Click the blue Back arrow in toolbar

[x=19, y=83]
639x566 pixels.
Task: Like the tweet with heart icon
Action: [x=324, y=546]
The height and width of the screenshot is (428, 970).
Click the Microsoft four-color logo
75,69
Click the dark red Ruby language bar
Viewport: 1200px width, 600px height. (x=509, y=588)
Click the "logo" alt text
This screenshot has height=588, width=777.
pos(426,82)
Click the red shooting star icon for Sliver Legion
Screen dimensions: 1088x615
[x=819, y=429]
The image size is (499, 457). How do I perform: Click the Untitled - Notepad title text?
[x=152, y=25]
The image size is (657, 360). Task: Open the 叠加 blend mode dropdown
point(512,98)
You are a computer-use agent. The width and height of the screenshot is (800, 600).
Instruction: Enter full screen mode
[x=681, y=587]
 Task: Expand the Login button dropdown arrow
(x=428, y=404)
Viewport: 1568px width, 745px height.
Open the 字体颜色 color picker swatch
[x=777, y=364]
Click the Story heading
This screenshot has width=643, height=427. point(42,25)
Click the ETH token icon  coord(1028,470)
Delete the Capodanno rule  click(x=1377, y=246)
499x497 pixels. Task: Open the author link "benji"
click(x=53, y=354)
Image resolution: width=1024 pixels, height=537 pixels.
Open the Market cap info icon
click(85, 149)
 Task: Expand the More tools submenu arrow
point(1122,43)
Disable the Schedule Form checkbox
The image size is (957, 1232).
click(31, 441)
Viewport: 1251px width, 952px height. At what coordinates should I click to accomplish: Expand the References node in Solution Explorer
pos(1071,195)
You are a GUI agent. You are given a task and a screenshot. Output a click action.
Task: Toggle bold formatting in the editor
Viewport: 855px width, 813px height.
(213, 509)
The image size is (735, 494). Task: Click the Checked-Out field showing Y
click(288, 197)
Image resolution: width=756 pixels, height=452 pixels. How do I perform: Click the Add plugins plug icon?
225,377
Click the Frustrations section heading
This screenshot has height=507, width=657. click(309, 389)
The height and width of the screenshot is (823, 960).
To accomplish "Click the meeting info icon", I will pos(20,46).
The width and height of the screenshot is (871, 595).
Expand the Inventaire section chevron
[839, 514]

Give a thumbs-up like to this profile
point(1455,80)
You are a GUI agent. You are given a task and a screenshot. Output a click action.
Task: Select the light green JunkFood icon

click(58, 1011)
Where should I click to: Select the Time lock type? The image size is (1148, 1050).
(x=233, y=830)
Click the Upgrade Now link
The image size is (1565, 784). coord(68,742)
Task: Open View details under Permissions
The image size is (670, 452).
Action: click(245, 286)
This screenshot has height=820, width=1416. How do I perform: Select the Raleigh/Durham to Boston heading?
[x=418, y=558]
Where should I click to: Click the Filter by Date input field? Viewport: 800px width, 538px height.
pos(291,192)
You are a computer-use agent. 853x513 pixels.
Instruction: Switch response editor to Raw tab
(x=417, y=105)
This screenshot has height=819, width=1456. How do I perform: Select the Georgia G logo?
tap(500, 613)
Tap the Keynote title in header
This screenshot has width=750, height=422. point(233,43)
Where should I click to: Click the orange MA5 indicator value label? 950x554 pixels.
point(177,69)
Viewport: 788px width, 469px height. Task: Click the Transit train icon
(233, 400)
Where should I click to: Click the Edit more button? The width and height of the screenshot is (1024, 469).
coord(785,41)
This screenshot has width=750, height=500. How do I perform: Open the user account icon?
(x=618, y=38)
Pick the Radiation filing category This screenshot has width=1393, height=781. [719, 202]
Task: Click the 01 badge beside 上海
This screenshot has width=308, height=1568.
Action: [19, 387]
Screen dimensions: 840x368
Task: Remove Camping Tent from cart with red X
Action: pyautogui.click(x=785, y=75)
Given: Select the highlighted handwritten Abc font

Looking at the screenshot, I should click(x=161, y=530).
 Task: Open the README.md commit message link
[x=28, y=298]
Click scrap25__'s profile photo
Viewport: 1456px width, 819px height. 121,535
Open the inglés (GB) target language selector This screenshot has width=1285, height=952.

◇ ◇ ◇ ◇ ◇ ◇ ◇

Prompt - Please return the whole listing, line for line, exactly.

Exercise solution -
Click the blue Back arrow in toolbar

[x=19, y=83]
639x566 pixels.
Task: Like the tweet with heart icon
Action: [x=324, y=546]
The height and width of the screenshot is (428, 970).
Click the Microsoft four-color logo
75,69
Click the dark red Ruby language bar
Viewport: 1200px width, 600px height. (x=509, y=588)
Click the "logo" alt text
This screenshot has height=588, width=777.
pos(426,82)
Click the red shooting star icon for Sliver Legion
Screen dimensions: 1088x615
[x=819, y=429]
The image size is (499, 457). How do I perform: Click the Untitled - Notepad title text?
[x=152, y=25]
The image size is (657, 360). Task: Open the 叠加 blend mode dropdown
point(512,98)
You are a computer-use agent. The width and height of the screenshot is (800, 600).
Instruction: Enter full screen mode
[x=681, y=587]
 Task: Expand the Login button dropdown arrow
(x=428, y=404)
Viewport: 1568px width, 745px height.
Open the 字体颜色 color picker swatch
[x=777, y=364]
Click the Story heading
This screenshot has width=643, height=427. point(42,25)
Click the ETH token icon  coord(1028,470)
Delete the Capodanno rule  click(x=1377, y=246)
499x497 pixels. Task: Open the author link "benji"
click(x=53, y=354)
Image resolution: width=1024 pixels, height=537 pixels.
Open the Market cap info icon
click(85, 149)
 Task: Expand the More tools submenu arrow
point(1122,43)
Disable the Schedule Form checkbox
The image size is (957, 1232).
click(31, 441)
Viewport: 1251px width, 952px height. At what coordinates should I click to accomplish: Expand the References node in Solution Explorer
pos(1071,195)
You are a GUI agent. You are given a task and a screenshot. Output a click action.
Task: Toggle bold formatting in the editor
Viewport: 855px width, 813px height.
(213, 509)
The image size is (735, 494). Task: Click the Checked-Out field showing Y
click(288, 197)
Image resolution: width=756 pixels, height=452 pixels. How do I perform: Click the Add plugins plug icon?
225,377
Click the Frustrations section heading
This screenshot has height=507, width=657. click(309, 389)
The height and width of the screenshot is (823, 960).
To accomplish "Click the meeting info icon", I will pos(20,46).
The width and height of the screenshot is (871, 595).
Expand the Inventaire section chevron
[839, 514]

Give a thumbs-up like to this profile
point(1455,80)
You are a GUI agent. You are given a task and a screenshot. Output a click action.
Task: Select the light green JunkFood icon

click(58, 1011)
Where should I click to: Select the Time lock type? The image size is (1148, 1050).
(x=233, y=830)
Click the Upgrade Now link
The image size is (1565, 784). coord(68,742)
Task: Open View details under Permissions
The image size is (670, 452).
Action: click(245, 286)
This screenshot has height=820, width=1416. How do I perform: Select the Raleigh/Durham to Boston heading?
[x=418, y=558]
Where should I click to: Click the Filter by Date input field? Viewport: 800px width, 538px height.
pos(291,192)
You are a computer-use agent. 853x513 pixels.
Instruction: Switch response editor to Raw tab
(x=417, y=105)
This screenshot has height=819, width=1456. How do I perform: Select the Georgia G logo?
tap(500, 613)
Tap the Keynote title in header
This screenshot has width=750, height=422. point(233,43)
Where should I click to: Click the orange MA5 indicator value label? 950x554 pixels.
point(177,69)
Viewport: 788px width, 469px height. Task: Click the Transit train icon
(233, 400)
Where should I click to: Click the Edit more button? The width and height of the screenshot is (1024, 469).
coord(785,41)
This screenshot has width=750, height=500. How do I perform: Open the user account icon?
(x=618, y=38)
Pick the Radiation filing category This screenshot has width=1393, height=781. [719, 202]
Task: Click the 01 badge beside 上海
This screenshot has width=308, height=1568.
Action: [19, 387]
Screen dimensions: 840x368
Task: Remove Camping Tent from cart with red X
Action: pyautogui.click(x=785, y=75)
Given: Select the highlighted handwritten Abc font

Looking at the screenshot, I should click(x=161, y=530).
 Task: Open the README.md commit message link
[x=28, y=298]
Click scrap25__'s profile photo
Viewport: 1456px width, 819px height. 121,535
Open the inglés (GB) target language selector This screenshot has width=1285, height=952.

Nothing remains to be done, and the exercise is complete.